# What the task asks:
Find every line in the entries that holds the string "below" and report it.

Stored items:

==================================================

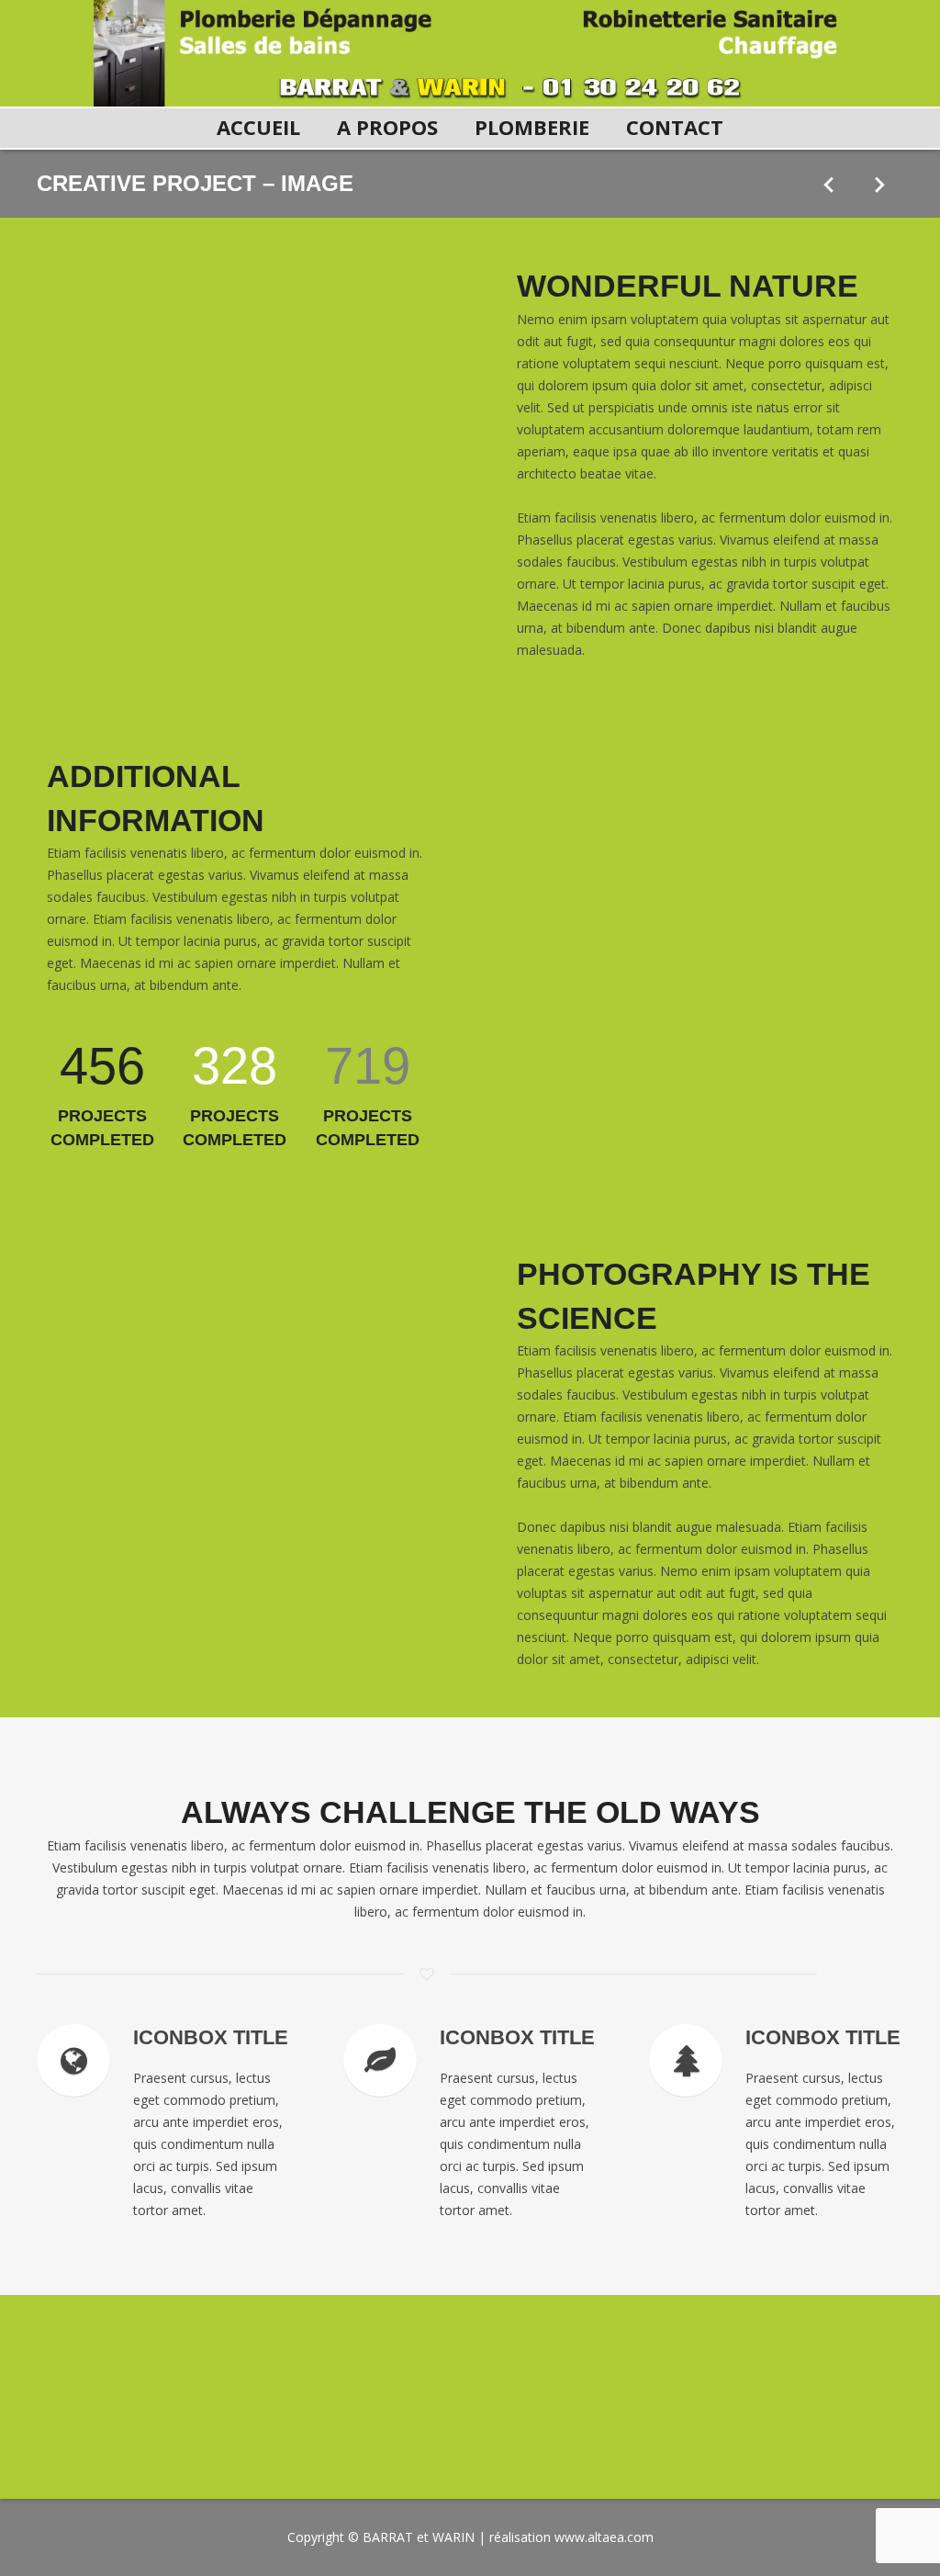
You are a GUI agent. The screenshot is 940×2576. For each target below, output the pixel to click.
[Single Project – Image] (829, 183)
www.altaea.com (604, 2537)
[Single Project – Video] (878, 183)
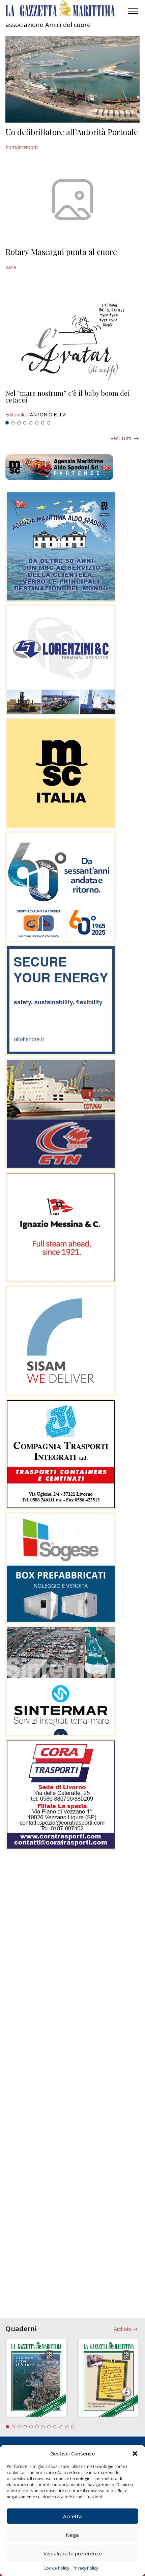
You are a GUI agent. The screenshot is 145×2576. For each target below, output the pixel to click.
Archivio (122, 2329)
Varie (10, 267)
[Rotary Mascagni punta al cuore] (72, 199)
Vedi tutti (121, 438)
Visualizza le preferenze (73, 2553)
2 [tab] (13, 422)
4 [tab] (25, 422)
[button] (135, 2453)
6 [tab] (36, 422)
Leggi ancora (72, 404)
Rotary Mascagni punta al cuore (61, 251)
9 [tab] (55, 2426)
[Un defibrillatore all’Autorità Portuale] (72, 79)
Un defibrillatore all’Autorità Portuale (71, 131)
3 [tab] (19, 422)
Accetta (72, 2516)
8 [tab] (48, 422)
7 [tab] (43, 422)
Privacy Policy (85, 2568)
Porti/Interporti (21, 147)
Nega (72, 2534)
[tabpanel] (72, 404)
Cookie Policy (56, 2568)
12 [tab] (73, 2426)
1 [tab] (7, 422)
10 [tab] (60, 2426)
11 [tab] (66, 2426)
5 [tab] (30, 422)
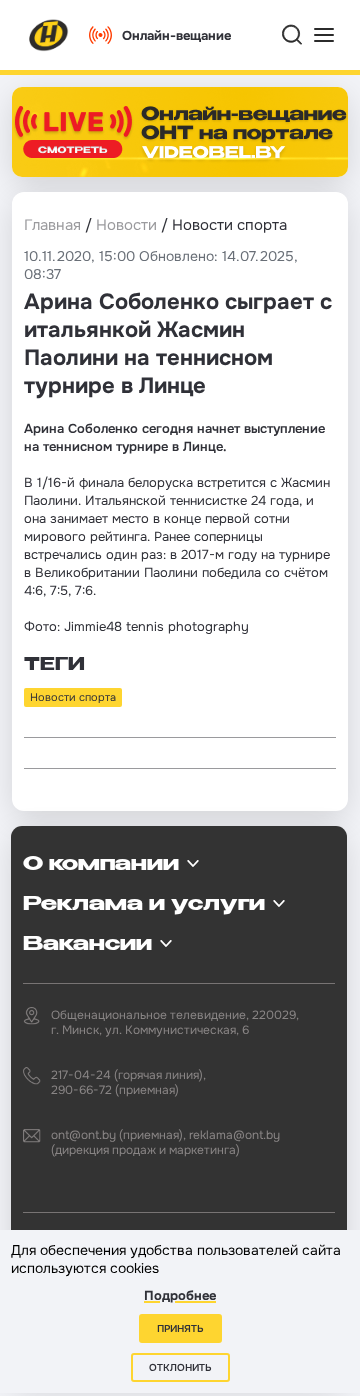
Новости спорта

==================================================

# Problem solution:
You are a GUI agent. The screenshot is 940×2576. For each target below, output the pixel to click.
You are a GUI agent. The screenshot is 145×2576. For each target below, output the pixel to click.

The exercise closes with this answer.